[START OF DATASET CONTENT]
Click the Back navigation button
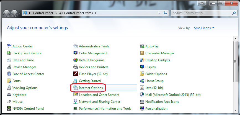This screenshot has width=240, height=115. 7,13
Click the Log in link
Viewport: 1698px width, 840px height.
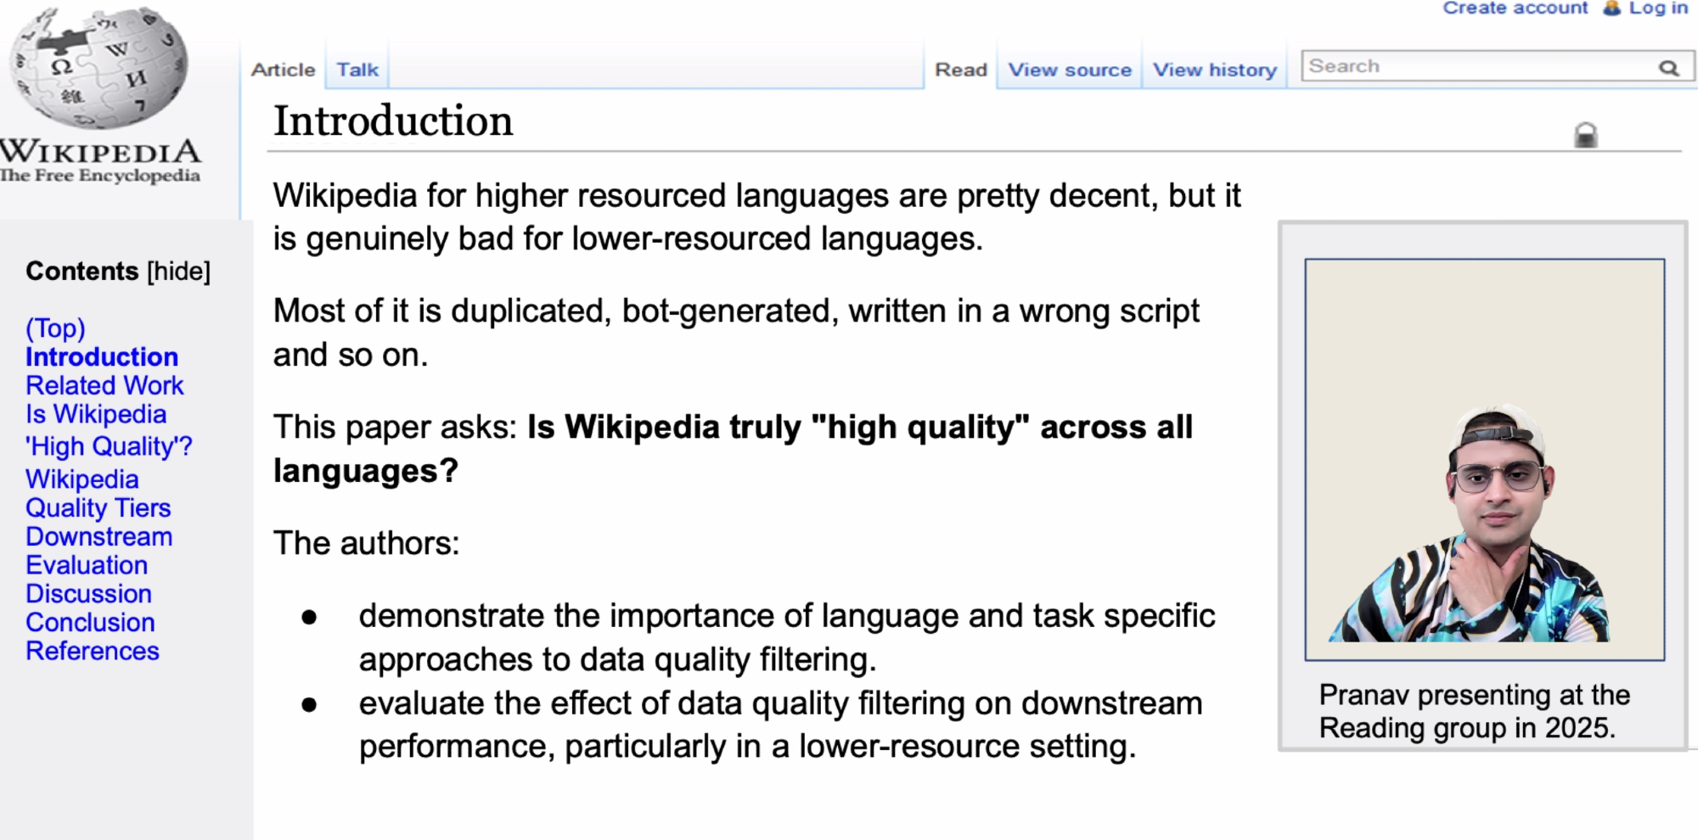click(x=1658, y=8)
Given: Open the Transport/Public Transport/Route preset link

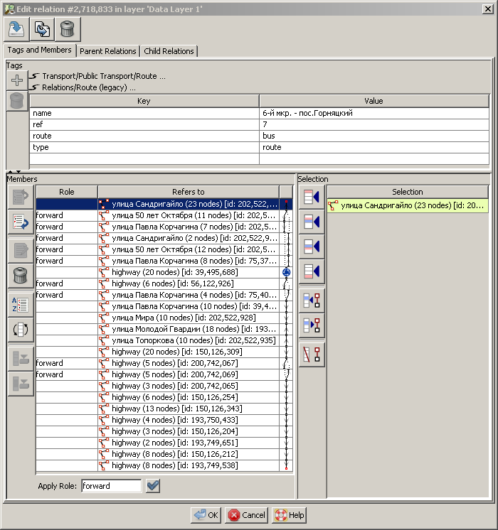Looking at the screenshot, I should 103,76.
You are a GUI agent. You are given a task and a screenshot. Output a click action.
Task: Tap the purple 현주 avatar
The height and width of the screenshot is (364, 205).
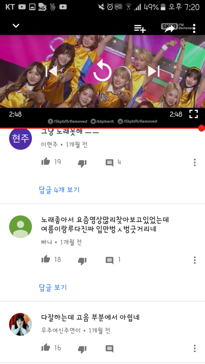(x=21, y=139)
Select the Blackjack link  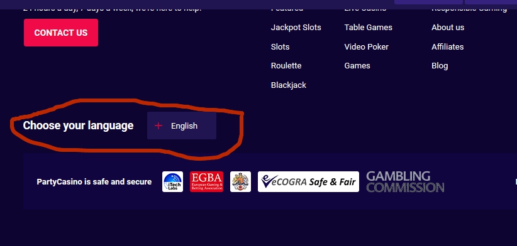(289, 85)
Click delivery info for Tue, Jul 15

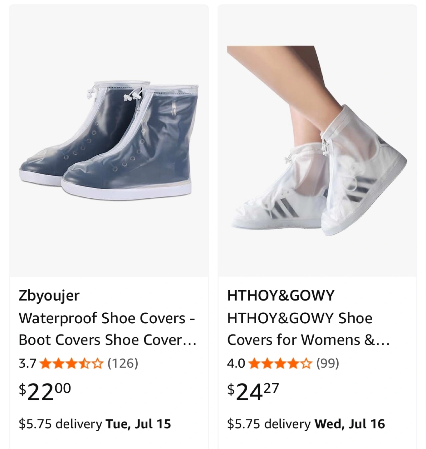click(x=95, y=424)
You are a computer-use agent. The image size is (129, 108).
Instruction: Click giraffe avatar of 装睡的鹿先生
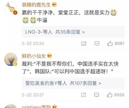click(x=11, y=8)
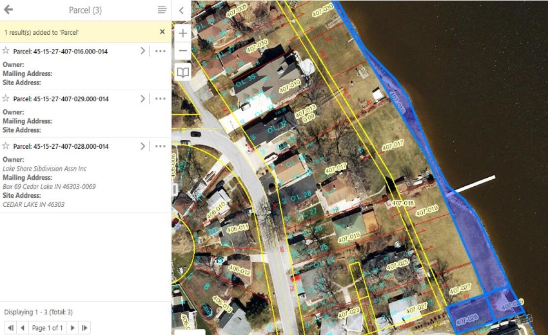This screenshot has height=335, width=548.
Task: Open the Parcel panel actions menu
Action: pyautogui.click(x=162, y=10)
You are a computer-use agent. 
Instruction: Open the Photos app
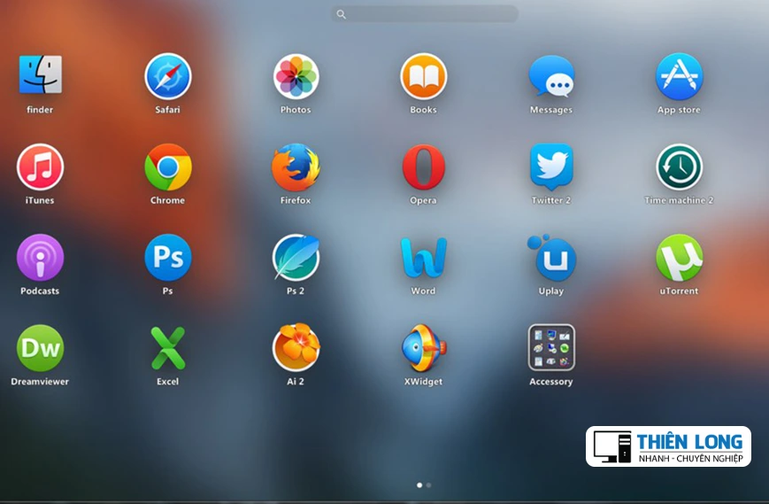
[END OF DATASET CONTENT]
### REQUIRED WORK
Copy out every line above that contains the string "Instruction", matching its case exactly.

### SOLUTION BELOW
Instruction: Click giraffe avatar of 装睡的鹿先生
Instruction: Open the Photos app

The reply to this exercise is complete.